## start Source document

Galaxy Interactive Tools
Contributors
Objectives
Learn the differences between Galaxy Interactive Environments and Galaxy Interactive Tools
Have an understanding of what Galaxy Interactive Tools are and how they work
History
2015
@hexylena, @bgruening, and @jmchilton create Galaxy Interactive Environments (GIEs)
GIEs use Galaxy’s visualization framework to run certain types of interactive visualizations (e.g. Jupyter Notebook)
GIEs run in a docker container on the Galaxy server or a single remote Docker server
Speaker Notes
- Galaxy Interactive Environments were added to Galaxy in 2015.
- They are a type of visualization in Galaxy.
- Accessible through the “Visualize” menu or under the visualization button on a dataset with a specific datatype.
- Back then, the docker container serving an interactive environment could not be run on a cluster.
- More details within Galaxy Interactive Environment slides.

## end Source document
## start Data excerpt

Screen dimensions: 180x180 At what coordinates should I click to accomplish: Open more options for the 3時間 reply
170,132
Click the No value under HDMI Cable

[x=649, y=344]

## end Data excerpt

**Exercise tasks**.
1) According to the Galaxy Interactive Tools slides, how are Galaxy Interactive Environments tied to Galaxy's visualization framework, and where do users open them? Answer in one to three sentences.
2) Continue the Galaxy Interactive Tools slide text from the point where it stops.
The lines are not needed for this work.

**Written answers**.
1) Galaxy Interactive Environments use Galaxy's visualization framework to run certain kinds of interactive visualizations, such as Jupyter Notebook, and are themselves a type of visualization in Galaxy. Users open them through the "Visualize" menu or through the visualization button on a dataset with a specific datatype.

2)
History
2016
Support for Docker Swarm is added, allowing running a cluster for GIEs
Speaker Notes
- As of 2016, Docker includes swarm mode for natively managing a cluster of Docker Engines called a swarm.
- This allowed to run Galaxy Interactive Environment on a cluster.
History
2019
@blankenberg creates Galaxy Interactive Tools (GxITs)
Building on the GIE concept, but run as tools
Tools run just as any other Galaxy job (e.g. via Slurm, HTCondor)
You will sometimes see Interactive Tools referred to as Interactive Environments version 2
Speaker Notes
- In 2019, were created the Galaxy Interactive Tools.
- Like interactive environment, Galaxy Interactive Tools are built on docker containers and are accessible through the Galaxy interface.
- But they are considered as tools.
- They are launchable from the toolbox menu, on a predefined destination and prioritized as any other job.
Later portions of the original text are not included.